Eines der Highlights jedes Moskaubesuchs ist die Besichtigung der oft außergewöhnlich prachtvollen U-Bahn-Stationen. Leider bekommen wir von den etwa 200 nur zwei Beispiele zu sehen. Wieder an der Oberfläche ist rege Betriebsamkeit zu verzeichnen, Polizeikräfte treten auf und Straßen werden gesperrt. In dem folgenden Stau hat der Bus, der uns wieder abholen soll, keine Möglichkeit, zu uns durchzudringen.
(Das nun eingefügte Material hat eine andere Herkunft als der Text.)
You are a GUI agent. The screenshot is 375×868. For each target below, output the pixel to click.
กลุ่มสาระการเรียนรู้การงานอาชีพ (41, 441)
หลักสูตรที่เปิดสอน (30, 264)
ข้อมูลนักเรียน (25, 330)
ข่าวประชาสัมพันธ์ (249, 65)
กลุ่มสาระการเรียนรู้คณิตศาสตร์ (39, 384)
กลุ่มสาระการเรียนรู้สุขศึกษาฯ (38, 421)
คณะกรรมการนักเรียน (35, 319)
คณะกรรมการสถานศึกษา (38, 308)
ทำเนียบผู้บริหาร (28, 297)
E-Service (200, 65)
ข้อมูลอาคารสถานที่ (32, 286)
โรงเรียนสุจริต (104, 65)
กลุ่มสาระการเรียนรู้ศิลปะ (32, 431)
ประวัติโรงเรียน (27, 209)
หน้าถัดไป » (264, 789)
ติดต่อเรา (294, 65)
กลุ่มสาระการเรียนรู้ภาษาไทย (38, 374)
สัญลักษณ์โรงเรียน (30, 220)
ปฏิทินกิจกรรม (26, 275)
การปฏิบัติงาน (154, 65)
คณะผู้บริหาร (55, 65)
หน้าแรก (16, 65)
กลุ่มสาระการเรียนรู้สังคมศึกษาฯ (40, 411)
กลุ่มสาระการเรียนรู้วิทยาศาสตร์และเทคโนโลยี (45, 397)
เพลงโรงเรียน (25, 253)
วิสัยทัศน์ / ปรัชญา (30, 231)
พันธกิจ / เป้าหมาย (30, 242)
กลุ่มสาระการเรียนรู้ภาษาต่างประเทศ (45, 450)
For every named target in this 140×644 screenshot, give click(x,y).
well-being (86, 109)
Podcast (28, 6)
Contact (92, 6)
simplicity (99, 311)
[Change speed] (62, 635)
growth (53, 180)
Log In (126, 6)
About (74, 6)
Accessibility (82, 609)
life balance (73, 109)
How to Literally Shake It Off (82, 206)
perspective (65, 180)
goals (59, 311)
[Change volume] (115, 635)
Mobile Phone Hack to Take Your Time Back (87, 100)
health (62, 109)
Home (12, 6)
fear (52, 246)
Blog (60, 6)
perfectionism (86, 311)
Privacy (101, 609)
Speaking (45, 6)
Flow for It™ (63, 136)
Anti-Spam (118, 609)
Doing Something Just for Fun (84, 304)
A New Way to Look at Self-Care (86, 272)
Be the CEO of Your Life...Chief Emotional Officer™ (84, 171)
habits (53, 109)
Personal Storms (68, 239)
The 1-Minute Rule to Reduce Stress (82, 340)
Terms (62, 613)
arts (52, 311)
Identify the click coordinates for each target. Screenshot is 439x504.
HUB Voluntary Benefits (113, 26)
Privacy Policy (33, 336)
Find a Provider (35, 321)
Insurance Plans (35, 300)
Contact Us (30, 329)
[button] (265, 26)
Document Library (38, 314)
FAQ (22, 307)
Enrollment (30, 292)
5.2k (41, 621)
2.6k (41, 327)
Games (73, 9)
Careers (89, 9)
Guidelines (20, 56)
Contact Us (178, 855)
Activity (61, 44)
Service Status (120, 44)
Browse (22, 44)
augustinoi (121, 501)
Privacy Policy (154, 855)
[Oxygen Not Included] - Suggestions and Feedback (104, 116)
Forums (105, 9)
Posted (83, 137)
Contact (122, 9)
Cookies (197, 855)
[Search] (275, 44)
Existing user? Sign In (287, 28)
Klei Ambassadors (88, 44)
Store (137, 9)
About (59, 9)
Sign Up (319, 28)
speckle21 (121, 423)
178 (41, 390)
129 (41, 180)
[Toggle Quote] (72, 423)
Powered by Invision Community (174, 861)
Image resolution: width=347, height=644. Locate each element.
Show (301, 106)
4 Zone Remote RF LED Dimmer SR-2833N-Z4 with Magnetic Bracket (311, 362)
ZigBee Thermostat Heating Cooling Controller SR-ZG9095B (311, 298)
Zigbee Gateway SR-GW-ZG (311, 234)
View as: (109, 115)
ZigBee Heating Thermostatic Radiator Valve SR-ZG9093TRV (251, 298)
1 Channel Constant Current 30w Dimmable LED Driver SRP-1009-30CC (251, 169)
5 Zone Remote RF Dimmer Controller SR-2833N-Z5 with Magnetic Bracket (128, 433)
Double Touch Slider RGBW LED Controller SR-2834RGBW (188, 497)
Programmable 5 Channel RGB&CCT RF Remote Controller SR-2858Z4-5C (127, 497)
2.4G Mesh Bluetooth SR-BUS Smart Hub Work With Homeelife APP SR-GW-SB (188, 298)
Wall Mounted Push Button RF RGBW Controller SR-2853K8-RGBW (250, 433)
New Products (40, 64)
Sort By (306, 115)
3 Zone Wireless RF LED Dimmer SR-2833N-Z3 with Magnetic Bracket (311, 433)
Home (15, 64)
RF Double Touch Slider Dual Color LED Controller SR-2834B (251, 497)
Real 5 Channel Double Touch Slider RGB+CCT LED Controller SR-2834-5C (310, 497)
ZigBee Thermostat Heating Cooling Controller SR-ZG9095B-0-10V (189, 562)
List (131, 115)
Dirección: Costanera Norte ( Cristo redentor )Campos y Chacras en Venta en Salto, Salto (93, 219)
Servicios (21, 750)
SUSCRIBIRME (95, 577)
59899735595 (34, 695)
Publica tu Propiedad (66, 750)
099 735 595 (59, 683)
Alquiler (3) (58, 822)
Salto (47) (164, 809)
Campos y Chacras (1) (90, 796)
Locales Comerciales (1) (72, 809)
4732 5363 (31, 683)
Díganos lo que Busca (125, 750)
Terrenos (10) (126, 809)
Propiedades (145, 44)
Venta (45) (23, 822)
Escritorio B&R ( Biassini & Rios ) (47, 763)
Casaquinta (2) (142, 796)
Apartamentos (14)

In der Wartezeit werden wir mit einem prächtigen Feuerwerk mitten über der Stadt versöhnt.

                    

Tag 2

Inzwischen haben alle Reiseteilnehmer, manche erst im Laufe der Nacht, das Hotel erreicht. Vormittags steht der Besuch des Kremls auf dem Programm. Wahre Heerscharen von Besuchern warten vor den Sicherheitskontrollen. Besonders eindrucksvoll hier natürlich der Kirchenbezirk (leider Photographie-Verbot in den Kirchen). Über den Hinterausgang erreicht man den Roten Platz und ist gleich vom wundervollen Turmensemble der Basilius-Kathedrale beeindruckt. Auf dem Platz sind umfangreiche Abbaumaßnahmen der provisorischen Veranstaltungshalle im Gang, so dass man ihn immer noch nicht auf sich wirken lassen kann. Ein paar Schritte sind es zum berühmten Kaufhaus Gum, wobei die Bezeichnung maßlos untertrieben ist, denn es handelt sich weniger um ein Kaufhaus im normalen Sinne, sondern um einen Gebäudekomplex, der ein ganzes Straßenviertel einnimmt. Eine Veranstaltung jagt die nächste, gestern der Boxwettkampf, heute der Start einer Oldtimer-Rallye. Eine der Zufahrtsstraßen zum Platz ist gesperrt und hier warten sicher 100 Oldtimer fast ausschließlich osteuropäischer Produktion in Reih und Glied auf das Startzeichen.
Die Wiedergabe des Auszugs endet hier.